Intrinsic risk is not easy to calculate on many projects because we are trying to measure what is not known. The known aspects and attributes of a new project are not hard to quantify, but that's not what takes the time, generates the work, and causes us problems—it is what we don't know that kills us. But the fact that risk calculation is difficult doesn't mean we shouldn't do it. The value of an explicit risk calculation in making more optimal decisions is very high. I have found a number of approaches very helpful when used judiciously, including:

  • Identifying likely sources of Second Order Ignorance (what we don't know we don't know) [1] since this is the most intractable form of lack of knowledge to resolve. As a rule of thumb, anything with the adjective "new" in front of it is a pretty good place to start.
  • Identifying likely variance ranges of typical unknowns.

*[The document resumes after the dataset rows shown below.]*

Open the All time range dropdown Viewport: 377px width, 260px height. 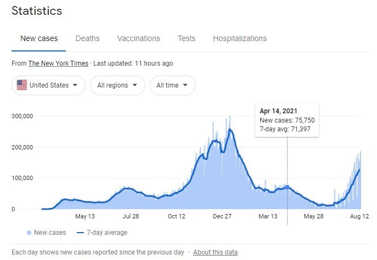point(172,85)
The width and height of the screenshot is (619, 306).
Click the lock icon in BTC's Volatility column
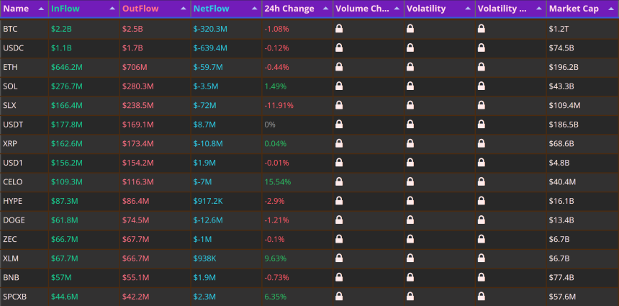[x=410, y=28]
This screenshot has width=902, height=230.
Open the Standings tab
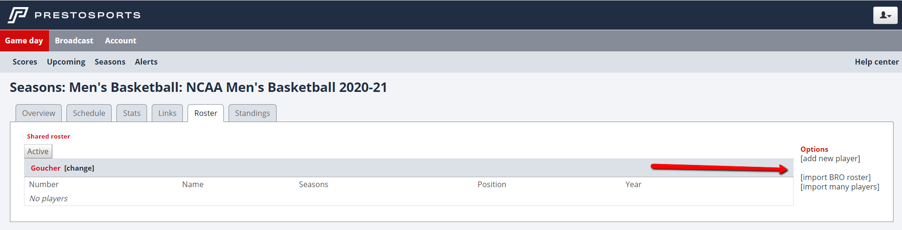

These include things like "three point sizing" (minimum, most likely, maximum) values for system size and scope metrics or the simpler min-max scoping. This can also be done by sampling the variance from a range of experts' opinions. I have found the Rand Corporation's Delphi approach to be very helpful in doing this.
  • Causal analysis of historical estimate variance to identify where and why estimates were off and then extrapolating them to this situation.
  • Statistically valid combination of risk factors. This is a topic that has occupied the attention of insurance companies for a very long time and is a science unto itself. Stochastic methods such as Monte Carlo can be helpful here.
  • Applying standardized and defensible calibrations and procedures to convert input scope and asset factors into the appropriate resource prediction outputs necessary to make a good business decision.
  • Factoring the variables into business scenarios, each incorporating risk assessments in the key limiting business areas.
  • Establishing organizational structures and processes to roll up risk to the business-unit decision level.
  • Refactoring risk into valid numerical business information [2]. The most effective metrics are usually ones beginning with a "$" sign. I have found this to be essential in getting risk management to actually function the way it needs to. Qualitative risk factors and lists of open points and issues are all well and good, but you can't beat a good monetary difference in cost or profit to focus peoples' attention and get them to make a decision.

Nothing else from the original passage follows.